The researchers reasoned that similar alterations in gene expression might be one cause of cross-resistance. To test this hypothesis, they identified the changes in gene expression for each of the resistant strains using microarray analysis. Then, they combined this information with the resistance, cross-resistance, and cross-susceptibility data from some strains to make a simple linear model that did a very good job predicting the resistance and susceptibility patterns of the remaining strains. Furusawa notes that, "these high-precision predictions were possible using a small number of genes, making this a powerful way to describe a bacteria's phenotype and its expected response to antibiotics."

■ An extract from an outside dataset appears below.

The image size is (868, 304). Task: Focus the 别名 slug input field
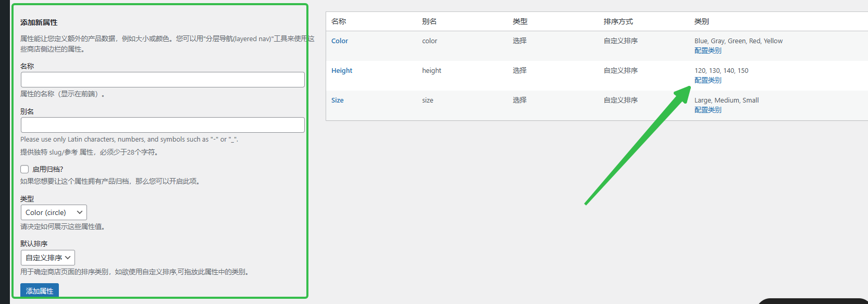point(163,125)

The researchers also looked for fixed mutations that might link the development of resistance across antibiotics. For example, they found that almost all strains had fixed mutations affecting a particular multidrug efflux pump--a pump that bacteria use to expel unwanted molecules. However, one of the main findings was that although the bacteria showed similar changes in expression patterns, these often resulted from different changes in the genome, and frequently from a combination of several different mutations. Furusawa speculates that, "this type of convergent evolution may be a key factor that drives the development of antibiotic resistance."

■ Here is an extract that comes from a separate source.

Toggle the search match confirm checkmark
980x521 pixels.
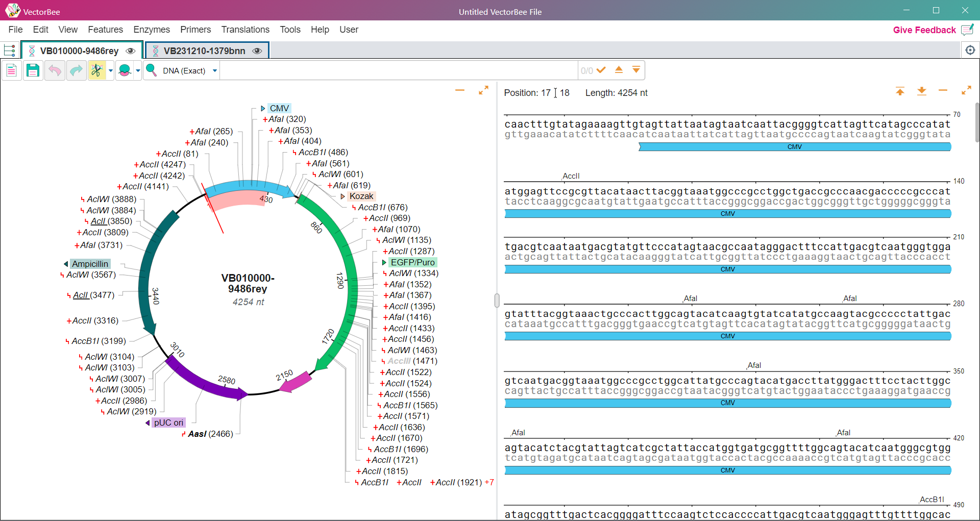coord(601,70)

The cross-susceptible classes of antibiotics were found to have gene expressions and fixed mutations that did not overlap at all. Strains resistant to aminoglycoside antibiotics, for example, showed mutations and down-regulation of genes that while effective in blocking aminoglycoside antibiotics, also resulted in less effective multidrug efflux pumps. This explains why these strains became more susceptible to all the other antibiotics--the bacteria could not send them out of their cells.

Understanding the common factors that result in antibiotic resistance could help combat this growing problem. As Furusawa reflects, "by making it possible to quantitatively determine what genes contribute to the development of antibiotic resistance, this research could lead to new methods for blocking acquisition of resistance and to the development of new antibiotic compounds."